Caesar’s Entertainment preserved much of the old Sage Room in the new site, installing the original doors, antique wood walls and wagon wheels, a mural, mounted cow skulls, and an art museum’s worth of limited-edition reproductions of Old West-themed paintings by Charles Russell and sculptures by Frederic Remington.

Those unusual hanging lamps? They’re made from hand-painted deerskin, originally a gift from the Washoe Indians to Harvey Gross. “We’re communicating with the tribe to see if they want them back,” Turner said.

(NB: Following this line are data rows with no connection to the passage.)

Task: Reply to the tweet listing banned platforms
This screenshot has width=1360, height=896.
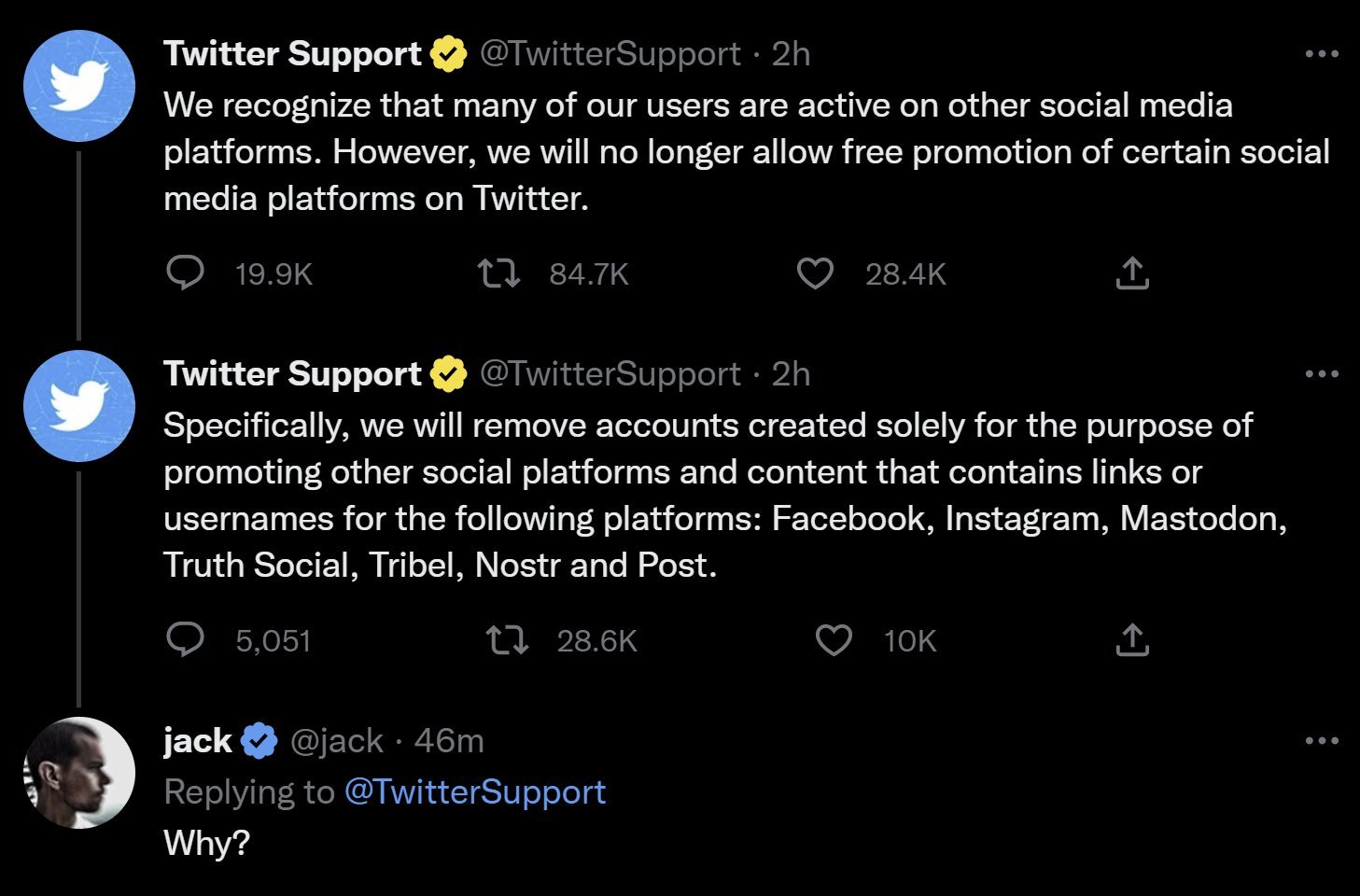Action: click(185, 640)
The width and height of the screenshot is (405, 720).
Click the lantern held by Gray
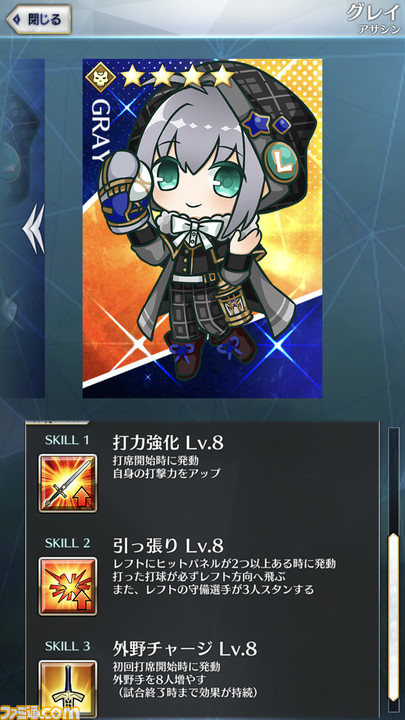click(x=234, y=302)

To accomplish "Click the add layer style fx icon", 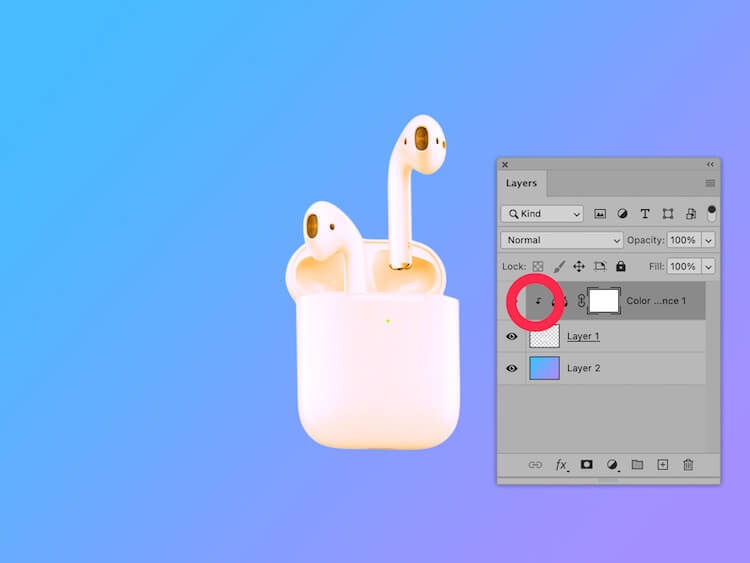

The servers moved upstairs, too, a crew of impeccably dressed and mannered gentlemen as old-school as the menu. At dinner that night, our server told us he was now the senior man on the floor, with 32 years on the job. That’s because his colleague had retired the week before, after 42 years.

Big crowds of Ramsay fans

A devil-may-care lunch at HK was planned the next day during our February visit. The crowd was jazzed, the horseshoe-shaped bar was jammed, servers squeezed between tables, and cooks in the open display kitchen pulled bubbling-hot pizzas from the wood-burning oven. It was a more raucous experience than HK’s current dining model under Nevada safety guidelines.

But most everything else remains the same, especially the quality of the food. Still greeting guests at the entrance is a huge “duratrans” (a backlit photo transparency) of Ramsay surrounded by gas ovens shooting out jets of fire. Flame is a recurring motif in the restaurant, along with three-prong devil’s pitchforks. This is a kitchen-restaurant in hell, after all.

Inside, the dramatic blue-and-red color scheme echoes the one on Fox’s TV series, and photos of the show’s winners from the past 18 seasons line one wall. Though “Hell’s Kitchen” seasons 19 and 20 have been filmed, Fox won’t say when they’ll air.

On our tasting menu were some of the “greatest hits” featured on the “HK” TV series — scallops with braised lardons; butter-poached lobster with truffle risotto; non-traditional beef Wellington (involving prosciutto and mushroom duxelles); crispy-skin salmon with Beluga lentils; and sticky toffee pudding dessert. All are on the current menus.

One essential key to any restaurant’s success is consistency, and the Gordon Ramsay Restaurant Group holds an ace-high straight flush.

For instance, one visitor to our table was Christina Wilson, winner of “Hell’s Kitchen: Season 10” and now the executive chef of the Gordon Ramsay Restaurant Group. She was running to catch a plane after spending weeks at the new restaurant, training the culinary team and triple-checking preparation, textures, plating, temperatures, taste profiles – in other words, making sure that corporate standards were met.

The second person to have a seat was HK executive chef Jayson Behrendt. How fluid is the menu, he was asked. “We do not run daily specials, but I do have some discretion,” he said. “I’ll propose something new, but it has to be passed by the group before we can put it on the menu.”

Given the price point and all the branding and boosting, the final question is: Does HK truly deliver something extraordinary that cannot be missed? Answer: Oh, hell yeah.

One last thing: A cocktail lounge opened next door to HK. In a marketing flourish with a sense of humor, it’s called the Heavenly Bar.